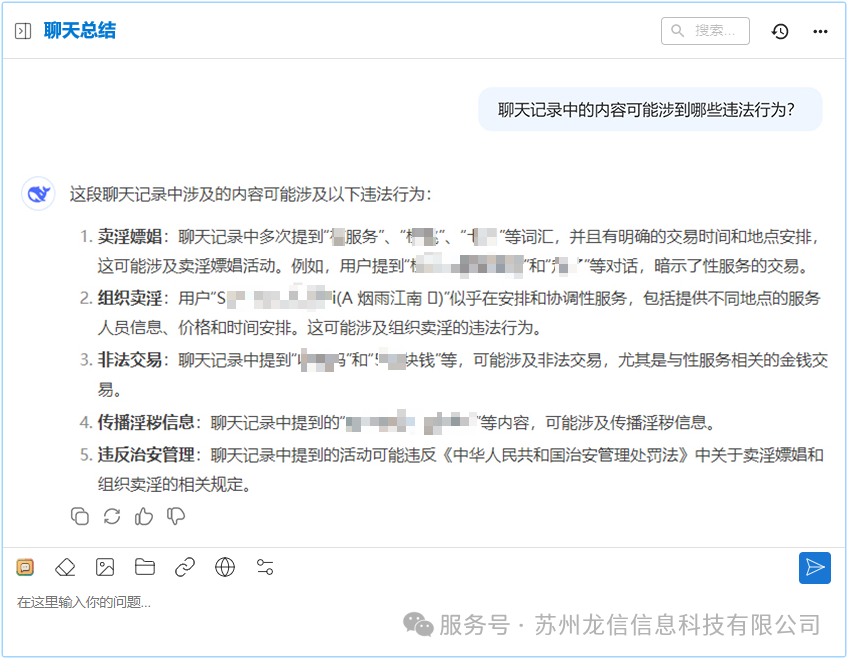
Task: Select the user question message bubble
Action: tap(649, 109)
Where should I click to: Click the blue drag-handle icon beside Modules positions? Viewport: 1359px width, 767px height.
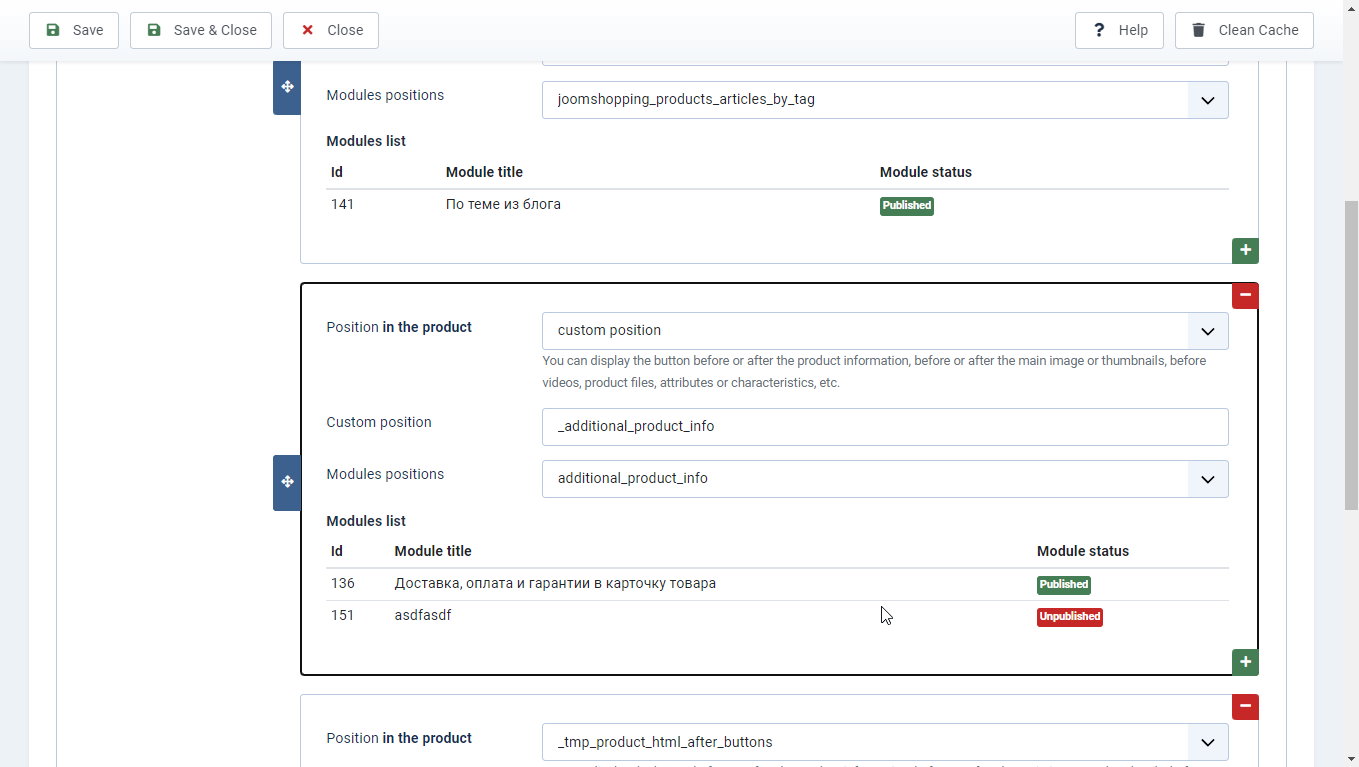click(286, 87)
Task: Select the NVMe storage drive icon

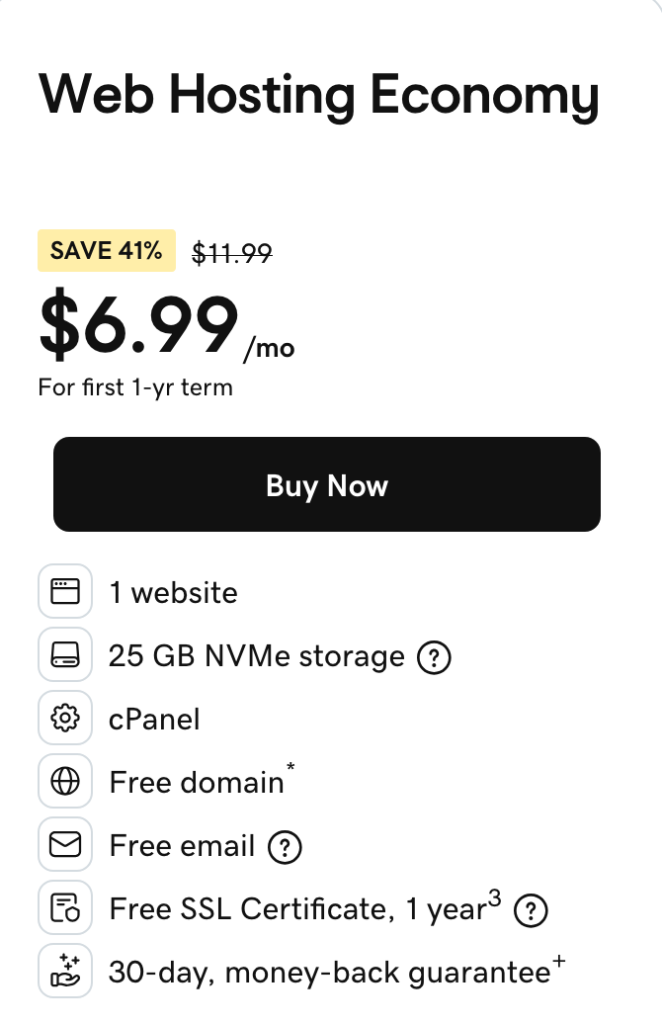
-----
Work instructions: An exact transcript is required, covering the lines from the one containing "Where should I" through the end of the listing above, inclusive, without pictures.

Output for this exercise:
Where should I click to: Click the blue drag-handle icon beside Modules positions? Viewport: 1359px width, 767px height.
click(286, 87)
Task: Select the NVMe storage drive icon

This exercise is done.